What the task asks: Please render this sentence from the essay on living with mental illness into Spanish: "The drugs help me manage my symptoms."

Text excerpt:
::::::::::

I have to work at my recovery every day because I live with mental illness every day. I’m made aware of it when I’m doling out my pills, and when I go to my weekly therapy session. There are times when I hear voices, when I dissociate, when my thoughts create unreal circumstances. Recently, life has been like that again. Random. Out of the blue. Unable to connect the dots the way I like to.
I’m processing information at a very fast clip, but disjointed and as images, like photographs, not thoughts. Thoughts come to me in fragments. I’m trapped in my mind, making it difficult to deal. Fear seeps in. I’m afraid that I will get stuck in this all too familiar situation and not find release. Of course, my medications will slow all that down, but for now I’m dealing with what feels like a mania, and the worries won’t subside. I don’t want to relapse. Being sick is traumatic and dangerous. I want to preserve my sanity and thrive as best I can.
I am always living with mental illness. It doesn’t magically go away because I take medication. The drugs help me manage my symptoms. Therapy helps with questions about the effect of the symptoms on my psyche. Psychiatry helps with the basic practical details of the meds. It all keeps me out of the hospital, which I appreciate. Medicated, I’m better suited to navigate life’s challenges. I can almost feel normal.

::::::::::

Extracted material:
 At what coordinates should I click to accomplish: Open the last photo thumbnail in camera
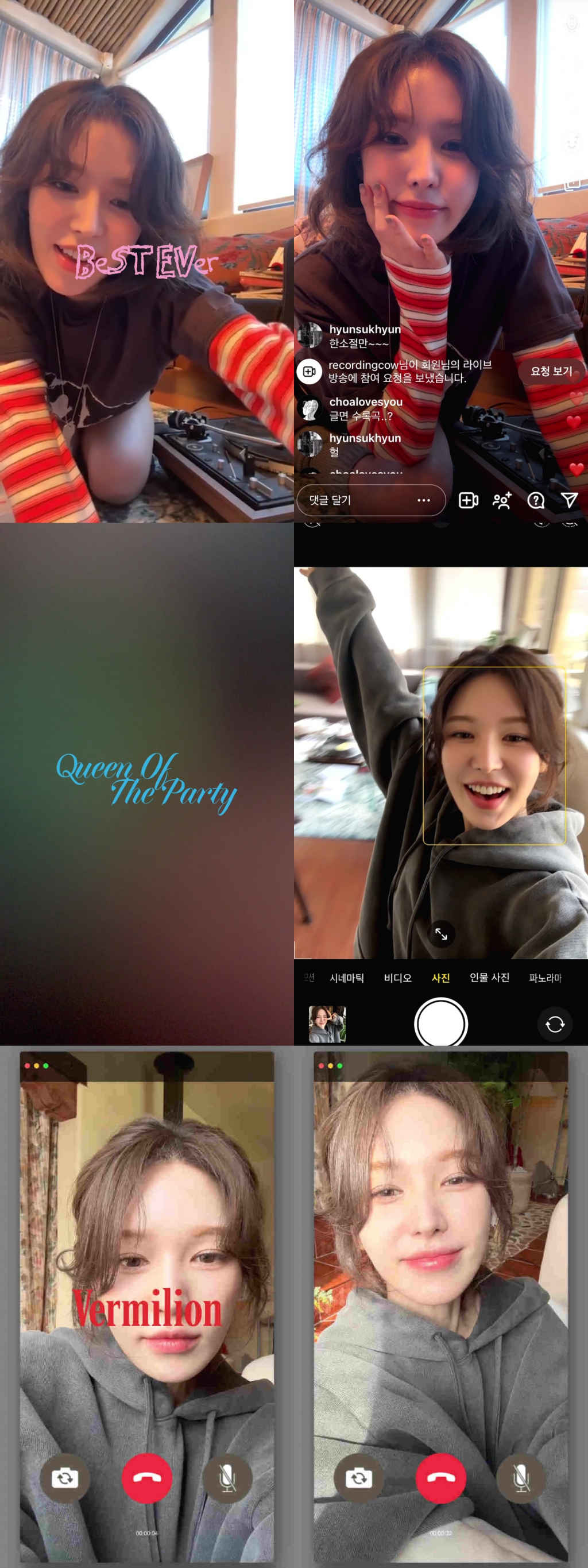tap(327, 1025)
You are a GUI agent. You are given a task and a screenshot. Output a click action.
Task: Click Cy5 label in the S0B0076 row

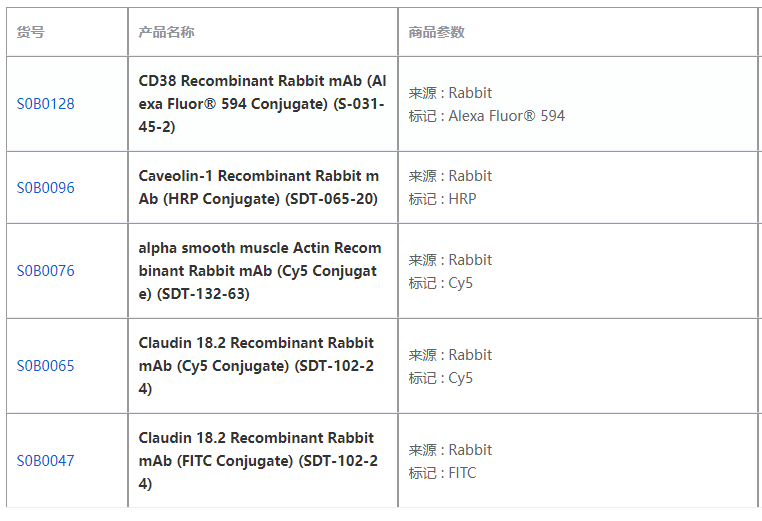(460, 283)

::::::::::

Answer box: Los medicamentos me ayudan a controlar mis síntomas.